I'd even go as far as saying I'm probably one of worst builders in this scratchbuilding part of this forum. I never quite succeed in getting things straight, always use too much glue and painting is mediocre at best. I have improved over the years, but I can not undo what I did 14 or more years ago. 

 

On her portside bow and foremast you also see damage from a collision with a bridge. Paint missing, mast severely damaged. I decided to treat that repair as a seperate project and first finish the ship. I wanted to mention that because for once it wasn't a construction or painting error by me. 😄 (it was a manoeuvring error by me though 😆)

 

One advice for anybody building a ship this size is use of a movable table or at least a set-up that allows you to move around the model.

You can't see it in the last picture, but the table feet are from Ikea and end in swiveling wheels (with brake). This allows me to turn and shift the model anyway I want and allows me to bring certain parts of the vessel closer to better lighting or powertools when required. 

 

Roel

Posted
27 minutes ago, Javelin said:

I'd even go as far as saying I'm probably one of worst builders in this scratchbuilding part of this forum.

I beg to differ, Roel.  Your work is very impressive.  Especially since you are always doing unique subjects, so you don't have other models to reference. 

Posted
1 hour ago, Glen McGuire said:

I beg to differ, Roel.  Your work is very impressive.

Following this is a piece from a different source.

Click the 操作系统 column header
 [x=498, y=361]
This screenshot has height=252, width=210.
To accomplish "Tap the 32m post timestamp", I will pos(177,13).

 Amen to that, Glen. To Roel's "I'm probably one of worst builders in this scratchbuilding part of this forum" I say, hold on, Nellie, don't be tryin' to take the one award I was sure to win. 

Current Builds: Mosquito Fleet Mystery Sternwheeler

                            Sternwheeler from the Susquehanna River's Hard Coal Navy

                            Wood Hull Screw Frigate USS Tennessee

                            Decorative Carrack Warship Restoration, the Amelia

 

Completed: 1870's Sternwheeler, Lula

                      1880s Floating Steam Donkey Pile Driver                       

                       Early Swift 1805 Model Restoration

 

 

Posted

Roel,

 

I have followed this build over the years, and it has turned out beautiful!

 

If the damage is on the port side, that means you were on the bridge's starboard, so you had the right of way! I guess the bridge just couldn't move fast enough to get out of the way.

Phil

 

Current build: USS Cape MSI-2

Previous build: Vanguard Models 18 foot cutter

Previous build: Albatros topsail schooner

Previous build: USS Oklahoma City CLG-5 CAD model

 

Posted

This build keeps getting better and better.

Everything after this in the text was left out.